I received this book from Edelweiss in exchange for an honest review.
Historical fantasy is quickly becoming one of my favorite genres: on one side, the mix between established history and fantastic elements creates a unique blend that enhances both components, while on the other, curiosity about any given time period compels me to search for further information and therefore to enrich my knowledge base. No one could ask more from a book, besides its intrinsic entertainment value…
Masks and Shadows focuses on the Hapsburg Empire at the end of the 18th Century, blending fictional characters with historical figures like Prince Nikolaus Ezsterhazy and Empress Marie Therese, and flowing into a lively, fast-paced narrative whose momentum is carried by continuous changes in point of view, handled with such dexterity that they are never confusing or distracting. Mirroring the operatic plays that figure quite extensively in the course of the story, this huge cast acts indeed like a well-rehearsed production, staging a sequence of conspiracies, revelations, plots-within-plots and romantic entanglements worth of the best composer – and it’s no coincidence that Franz Joseph Haydn figures prominently here as a sort of connecting link between all of these elements.
At Ezterhaza, Prince Nikolaus’ Versailles-like summer residence, the crowd of distinguished guests is joined by Carlo Morelli, Europe’s most famous castrato singer, by a renowned alchemist and a would-be writer suspected of being a spy: the stage is set from the very early pages for a story where mystery, magic and secrets abound, and where danger and conspiracies lurk under the gilded patina of wealth and power. At the palace another main character is already in residence: Charlotte von Steinbeck, widowed sister of Sophie, the Prince’s mistress.

* **Objective**
Name every person the book review mentions by name, listed in order of first appearance.

* **Dataset rows**
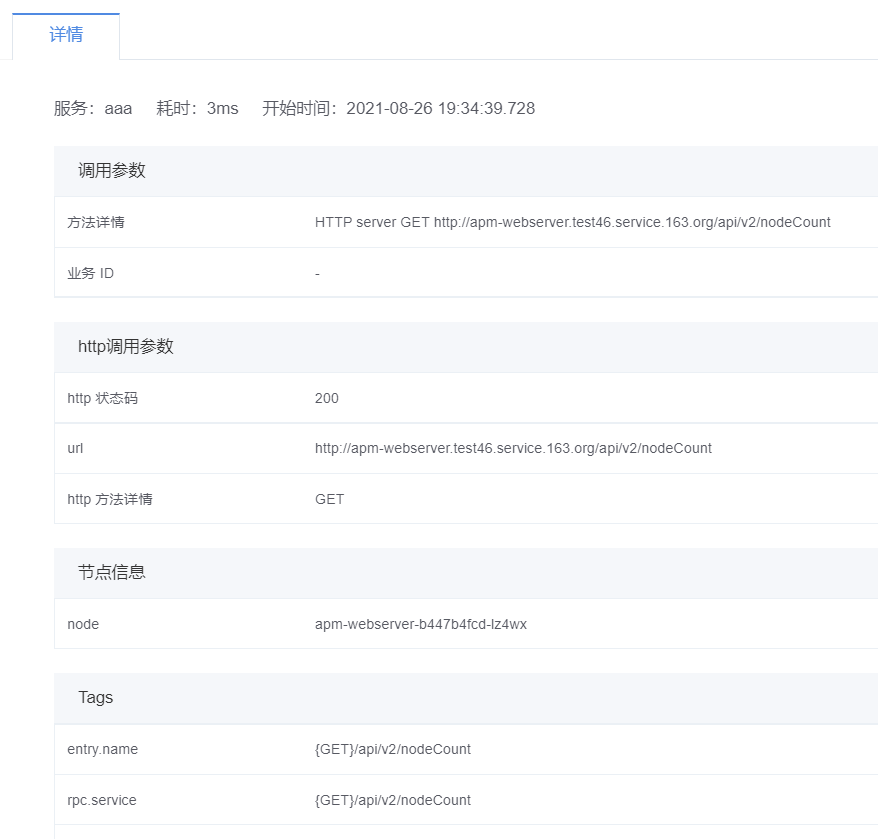Viewport: 878px width, 839px height.
Task: Click the rpc.service tag value
Action: coord(392,801)
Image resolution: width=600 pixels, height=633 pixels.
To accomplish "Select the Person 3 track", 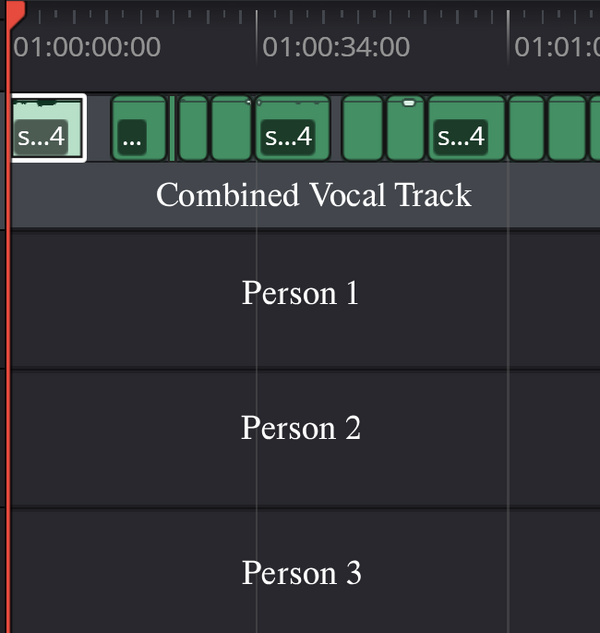I will point(300,573).
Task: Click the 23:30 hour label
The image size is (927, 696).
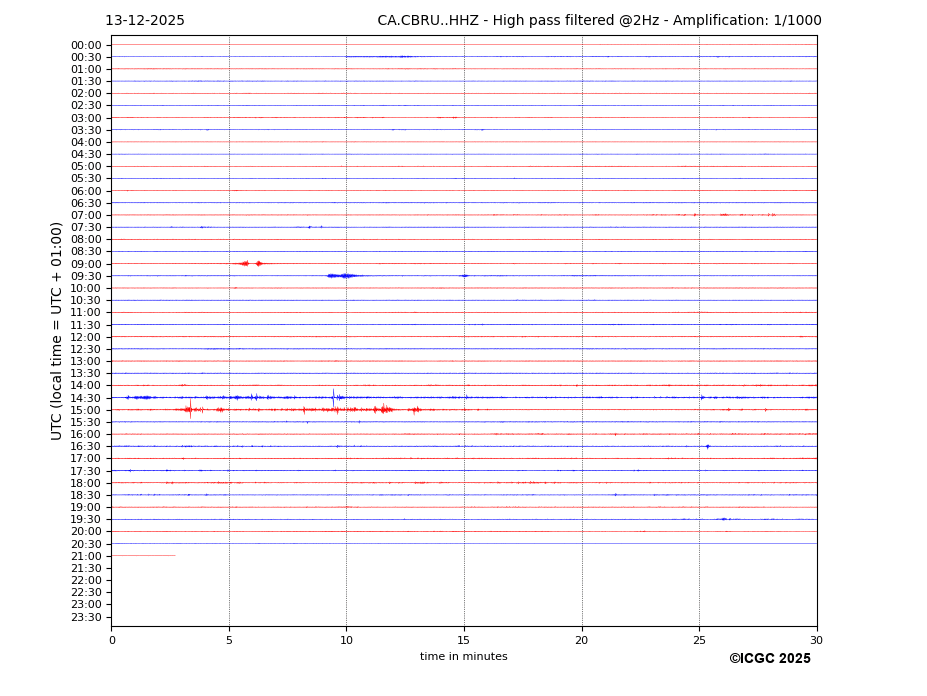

* **Correct output**
Prince Nikolaus Ezsterhazy
Empress Marie Therese
Franz Joseph Haydn
Carlo Morelli
Charlotte von Steinbeck
Sophie